[Collected data entries]

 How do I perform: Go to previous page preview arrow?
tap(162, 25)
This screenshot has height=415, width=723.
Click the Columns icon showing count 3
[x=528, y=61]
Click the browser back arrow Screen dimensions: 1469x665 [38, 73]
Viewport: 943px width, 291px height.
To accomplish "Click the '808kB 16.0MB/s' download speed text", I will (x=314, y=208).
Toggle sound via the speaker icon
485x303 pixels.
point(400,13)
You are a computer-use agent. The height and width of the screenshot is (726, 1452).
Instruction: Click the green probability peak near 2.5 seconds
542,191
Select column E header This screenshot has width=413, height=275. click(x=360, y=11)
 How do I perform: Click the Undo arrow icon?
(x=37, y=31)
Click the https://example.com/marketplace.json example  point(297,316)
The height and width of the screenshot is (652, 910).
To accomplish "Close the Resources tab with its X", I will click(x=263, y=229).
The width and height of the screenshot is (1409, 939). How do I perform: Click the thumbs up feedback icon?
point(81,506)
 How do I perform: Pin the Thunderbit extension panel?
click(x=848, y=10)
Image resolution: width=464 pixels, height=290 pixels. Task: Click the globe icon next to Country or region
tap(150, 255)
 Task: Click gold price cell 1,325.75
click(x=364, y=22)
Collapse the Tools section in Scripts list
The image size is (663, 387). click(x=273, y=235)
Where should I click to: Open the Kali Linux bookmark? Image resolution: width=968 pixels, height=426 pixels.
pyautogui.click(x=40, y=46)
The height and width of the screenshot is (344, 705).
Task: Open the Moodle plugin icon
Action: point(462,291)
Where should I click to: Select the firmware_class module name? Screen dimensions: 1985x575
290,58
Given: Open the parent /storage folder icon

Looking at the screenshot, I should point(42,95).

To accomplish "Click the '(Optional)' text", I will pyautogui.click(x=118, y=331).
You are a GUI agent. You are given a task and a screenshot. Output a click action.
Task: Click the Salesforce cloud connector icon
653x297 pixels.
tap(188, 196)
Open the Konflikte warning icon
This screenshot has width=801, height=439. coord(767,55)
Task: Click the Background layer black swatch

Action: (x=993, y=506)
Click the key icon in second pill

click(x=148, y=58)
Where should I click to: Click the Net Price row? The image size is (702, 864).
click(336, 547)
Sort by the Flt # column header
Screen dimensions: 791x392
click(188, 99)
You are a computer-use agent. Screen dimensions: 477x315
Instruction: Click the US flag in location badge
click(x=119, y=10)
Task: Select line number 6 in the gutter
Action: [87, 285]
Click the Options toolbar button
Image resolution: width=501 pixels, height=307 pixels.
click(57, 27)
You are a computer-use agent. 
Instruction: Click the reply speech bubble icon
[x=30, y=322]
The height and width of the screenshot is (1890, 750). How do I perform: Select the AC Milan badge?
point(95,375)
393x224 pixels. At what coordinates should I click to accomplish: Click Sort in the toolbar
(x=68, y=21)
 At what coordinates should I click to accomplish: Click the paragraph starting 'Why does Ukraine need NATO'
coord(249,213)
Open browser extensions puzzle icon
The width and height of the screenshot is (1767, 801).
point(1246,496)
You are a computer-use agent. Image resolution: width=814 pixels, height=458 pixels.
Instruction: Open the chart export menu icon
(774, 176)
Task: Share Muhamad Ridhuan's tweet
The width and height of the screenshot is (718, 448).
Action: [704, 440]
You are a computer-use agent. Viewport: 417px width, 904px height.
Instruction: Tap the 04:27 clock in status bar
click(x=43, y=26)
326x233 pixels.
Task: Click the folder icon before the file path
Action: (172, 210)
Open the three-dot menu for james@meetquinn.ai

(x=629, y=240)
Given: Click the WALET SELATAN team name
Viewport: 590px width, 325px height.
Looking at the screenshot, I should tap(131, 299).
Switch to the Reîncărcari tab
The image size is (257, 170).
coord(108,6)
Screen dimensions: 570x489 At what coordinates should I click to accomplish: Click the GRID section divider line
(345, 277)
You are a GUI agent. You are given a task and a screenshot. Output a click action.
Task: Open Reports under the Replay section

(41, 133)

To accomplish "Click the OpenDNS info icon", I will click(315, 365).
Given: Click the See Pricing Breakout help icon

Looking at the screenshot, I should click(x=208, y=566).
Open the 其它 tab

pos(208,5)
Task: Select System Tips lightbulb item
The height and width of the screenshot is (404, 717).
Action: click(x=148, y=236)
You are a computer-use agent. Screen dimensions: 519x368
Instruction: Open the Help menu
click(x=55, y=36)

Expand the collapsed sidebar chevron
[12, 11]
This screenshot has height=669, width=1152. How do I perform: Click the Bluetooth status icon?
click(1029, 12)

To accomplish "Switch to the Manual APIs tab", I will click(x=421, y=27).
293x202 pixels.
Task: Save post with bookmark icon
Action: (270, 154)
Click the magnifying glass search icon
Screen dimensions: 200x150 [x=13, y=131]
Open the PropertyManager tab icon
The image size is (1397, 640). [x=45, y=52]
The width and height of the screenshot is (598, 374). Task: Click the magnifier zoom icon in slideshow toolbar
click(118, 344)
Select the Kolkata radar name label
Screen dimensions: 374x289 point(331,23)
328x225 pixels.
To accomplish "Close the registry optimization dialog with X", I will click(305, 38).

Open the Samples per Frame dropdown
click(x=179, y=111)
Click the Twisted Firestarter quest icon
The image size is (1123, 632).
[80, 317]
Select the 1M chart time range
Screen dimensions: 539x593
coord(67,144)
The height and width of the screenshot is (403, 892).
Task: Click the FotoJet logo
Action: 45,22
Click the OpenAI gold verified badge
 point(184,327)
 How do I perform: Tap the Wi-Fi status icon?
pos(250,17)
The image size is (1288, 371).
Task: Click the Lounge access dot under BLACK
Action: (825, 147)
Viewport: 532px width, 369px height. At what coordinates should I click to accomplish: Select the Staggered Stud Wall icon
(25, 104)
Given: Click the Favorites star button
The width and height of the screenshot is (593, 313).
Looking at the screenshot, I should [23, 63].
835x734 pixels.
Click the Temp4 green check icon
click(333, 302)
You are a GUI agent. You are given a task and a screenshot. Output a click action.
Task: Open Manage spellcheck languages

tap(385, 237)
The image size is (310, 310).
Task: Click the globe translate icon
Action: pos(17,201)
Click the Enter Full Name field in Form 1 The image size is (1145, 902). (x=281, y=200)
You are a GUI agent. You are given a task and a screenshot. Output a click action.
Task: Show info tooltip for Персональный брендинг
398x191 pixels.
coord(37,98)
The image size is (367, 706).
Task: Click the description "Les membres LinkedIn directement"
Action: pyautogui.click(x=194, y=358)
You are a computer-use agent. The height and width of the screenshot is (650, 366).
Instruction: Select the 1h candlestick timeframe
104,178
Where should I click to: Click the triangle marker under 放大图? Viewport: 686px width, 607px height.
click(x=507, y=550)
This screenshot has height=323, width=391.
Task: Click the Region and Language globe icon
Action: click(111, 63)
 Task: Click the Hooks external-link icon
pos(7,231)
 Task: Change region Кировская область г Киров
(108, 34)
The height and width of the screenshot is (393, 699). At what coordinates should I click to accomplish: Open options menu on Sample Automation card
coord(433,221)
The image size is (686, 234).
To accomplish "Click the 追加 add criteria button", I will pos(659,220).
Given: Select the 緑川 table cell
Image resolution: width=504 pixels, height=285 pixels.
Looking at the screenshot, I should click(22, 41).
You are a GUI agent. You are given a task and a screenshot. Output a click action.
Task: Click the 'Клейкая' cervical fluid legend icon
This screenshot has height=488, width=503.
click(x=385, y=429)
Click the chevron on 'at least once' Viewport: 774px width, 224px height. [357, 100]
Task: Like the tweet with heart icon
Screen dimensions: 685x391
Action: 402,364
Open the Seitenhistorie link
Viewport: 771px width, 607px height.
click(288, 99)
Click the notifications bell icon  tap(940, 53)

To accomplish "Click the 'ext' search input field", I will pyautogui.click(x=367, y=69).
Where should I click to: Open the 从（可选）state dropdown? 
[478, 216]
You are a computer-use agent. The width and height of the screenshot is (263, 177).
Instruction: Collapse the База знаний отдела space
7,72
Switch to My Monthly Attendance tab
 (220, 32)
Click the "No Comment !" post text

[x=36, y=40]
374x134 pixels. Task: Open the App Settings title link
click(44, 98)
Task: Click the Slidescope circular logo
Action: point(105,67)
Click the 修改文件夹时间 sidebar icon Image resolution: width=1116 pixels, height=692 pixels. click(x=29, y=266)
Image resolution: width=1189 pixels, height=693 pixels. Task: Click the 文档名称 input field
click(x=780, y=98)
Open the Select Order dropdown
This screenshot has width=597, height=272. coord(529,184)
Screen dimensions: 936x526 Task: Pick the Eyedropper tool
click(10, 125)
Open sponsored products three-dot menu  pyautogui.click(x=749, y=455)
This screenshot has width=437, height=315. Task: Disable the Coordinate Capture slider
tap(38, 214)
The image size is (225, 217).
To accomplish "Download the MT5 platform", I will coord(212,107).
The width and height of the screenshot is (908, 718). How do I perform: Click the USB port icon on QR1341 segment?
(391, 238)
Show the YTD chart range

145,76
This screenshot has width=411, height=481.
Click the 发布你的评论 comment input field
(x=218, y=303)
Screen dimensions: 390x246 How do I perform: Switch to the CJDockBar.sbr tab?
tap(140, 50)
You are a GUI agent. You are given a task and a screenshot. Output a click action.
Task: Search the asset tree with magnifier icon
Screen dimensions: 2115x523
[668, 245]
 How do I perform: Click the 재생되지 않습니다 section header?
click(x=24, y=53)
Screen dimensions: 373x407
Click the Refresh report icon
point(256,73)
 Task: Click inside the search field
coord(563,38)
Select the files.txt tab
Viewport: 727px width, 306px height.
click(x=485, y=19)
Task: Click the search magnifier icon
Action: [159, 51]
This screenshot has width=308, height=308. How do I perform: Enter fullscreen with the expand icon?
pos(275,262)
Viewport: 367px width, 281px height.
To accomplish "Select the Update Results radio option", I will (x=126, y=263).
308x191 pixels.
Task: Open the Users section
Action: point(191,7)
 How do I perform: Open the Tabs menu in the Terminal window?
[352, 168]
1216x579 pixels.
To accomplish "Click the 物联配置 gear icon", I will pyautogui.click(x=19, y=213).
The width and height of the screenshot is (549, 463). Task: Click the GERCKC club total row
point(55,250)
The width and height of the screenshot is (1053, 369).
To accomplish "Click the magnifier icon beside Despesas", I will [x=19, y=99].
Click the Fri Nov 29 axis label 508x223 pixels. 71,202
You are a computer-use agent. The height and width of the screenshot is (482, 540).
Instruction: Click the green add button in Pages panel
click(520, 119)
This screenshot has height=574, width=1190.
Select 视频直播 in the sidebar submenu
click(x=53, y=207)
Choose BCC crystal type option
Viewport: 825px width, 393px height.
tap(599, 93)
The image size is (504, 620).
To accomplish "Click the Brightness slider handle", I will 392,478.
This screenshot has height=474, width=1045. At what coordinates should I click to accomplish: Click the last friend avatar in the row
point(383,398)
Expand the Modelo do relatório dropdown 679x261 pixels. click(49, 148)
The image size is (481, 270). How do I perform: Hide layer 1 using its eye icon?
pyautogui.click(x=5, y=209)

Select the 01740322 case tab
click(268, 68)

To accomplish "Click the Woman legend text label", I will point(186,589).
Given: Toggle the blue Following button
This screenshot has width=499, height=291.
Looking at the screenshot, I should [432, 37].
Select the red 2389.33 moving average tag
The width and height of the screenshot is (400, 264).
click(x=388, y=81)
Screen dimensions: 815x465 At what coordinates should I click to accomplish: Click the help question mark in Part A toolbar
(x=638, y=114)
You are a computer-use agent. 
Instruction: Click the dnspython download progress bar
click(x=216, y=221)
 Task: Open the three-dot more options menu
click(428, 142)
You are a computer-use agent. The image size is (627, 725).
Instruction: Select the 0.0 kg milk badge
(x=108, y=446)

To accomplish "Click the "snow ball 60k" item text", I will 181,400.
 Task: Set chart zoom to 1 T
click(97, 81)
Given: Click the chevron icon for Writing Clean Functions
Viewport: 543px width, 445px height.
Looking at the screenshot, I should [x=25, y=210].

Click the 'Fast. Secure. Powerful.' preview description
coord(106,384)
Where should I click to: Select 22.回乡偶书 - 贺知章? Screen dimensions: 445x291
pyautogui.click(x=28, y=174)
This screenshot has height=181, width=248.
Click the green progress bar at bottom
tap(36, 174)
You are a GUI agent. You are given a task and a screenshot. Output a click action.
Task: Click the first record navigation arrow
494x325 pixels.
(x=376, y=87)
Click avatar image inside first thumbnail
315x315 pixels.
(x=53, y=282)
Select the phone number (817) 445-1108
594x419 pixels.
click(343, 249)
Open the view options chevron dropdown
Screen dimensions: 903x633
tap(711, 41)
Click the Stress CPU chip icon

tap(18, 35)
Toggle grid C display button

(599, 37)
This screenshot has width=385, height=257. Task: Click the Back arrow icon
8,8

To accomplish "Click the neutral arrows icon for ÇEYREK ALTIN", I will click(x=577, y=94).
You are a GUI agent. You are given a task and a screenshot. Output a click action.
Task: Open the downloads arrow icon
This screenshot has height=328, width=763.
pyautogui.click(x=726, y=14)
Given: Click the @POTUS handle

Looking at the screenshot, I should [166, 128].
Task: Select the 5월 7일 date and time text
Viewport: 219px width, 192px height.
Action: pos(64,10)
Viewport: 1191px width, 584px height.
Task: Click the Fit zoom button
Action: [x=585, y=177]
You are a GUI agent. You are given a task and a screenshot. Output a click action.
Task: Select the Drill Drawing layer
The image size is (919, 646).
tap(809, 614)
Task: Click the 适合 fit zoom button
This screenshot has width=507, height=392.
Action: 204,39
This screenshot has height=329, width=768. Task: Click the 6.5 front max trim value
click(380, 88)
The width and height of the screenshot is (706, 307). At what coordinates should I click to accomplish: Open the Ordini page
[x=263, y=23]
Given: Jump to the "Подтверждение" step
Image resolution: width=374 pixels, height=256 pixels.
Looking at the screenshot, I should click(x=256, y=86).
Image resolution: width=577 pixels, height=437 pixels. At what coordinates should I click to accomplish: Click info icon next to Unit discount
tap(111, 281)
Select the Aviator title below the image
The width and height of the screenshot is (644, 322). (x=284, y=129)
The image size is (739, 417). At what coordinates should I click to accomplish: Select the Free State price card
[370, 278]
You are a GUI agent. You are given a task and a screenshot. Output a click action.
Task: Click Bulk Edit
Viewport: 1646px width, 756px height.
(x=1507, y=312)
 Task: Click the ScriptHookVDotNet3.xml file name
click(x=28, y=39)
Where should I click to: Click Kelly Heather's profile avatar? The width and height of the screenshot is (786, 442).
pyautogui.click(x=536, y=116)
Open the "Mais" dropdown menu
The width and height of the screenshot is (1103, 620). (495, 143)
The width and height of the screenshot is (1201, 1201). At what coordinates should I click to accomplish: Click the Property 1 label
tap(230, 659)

__EXERCISE INSTRUCTIONS__:
Repeat the entries above exactly, from the first line through the line containing "Select column E".

__OUTPUT__:
 How do I perform: Go to previous page preview arrow?
tap(162, 25)
This screenshot has height=415, width=723.
Click the Columns icon showing count 3
[x=528, y=61]
Click the browser back arrow Screen dimensions: 1469x665 [38, 73]
Viewport: 943px width, 291px height.
To accomplish "Click the '808kB 16.0MB/s' download speed text", I will (x=314, y=208).
Toggle sound via the speaker icon
485x303 pixels.
point(400,13)
You are a computer-use agent. The height and width of the screenshot is (726, 1452).
Instruction: Click the green probability peak near 2.5 seconds
542,191
Select column E header This screenshot has width=413, height=275. click(x=360, y=11)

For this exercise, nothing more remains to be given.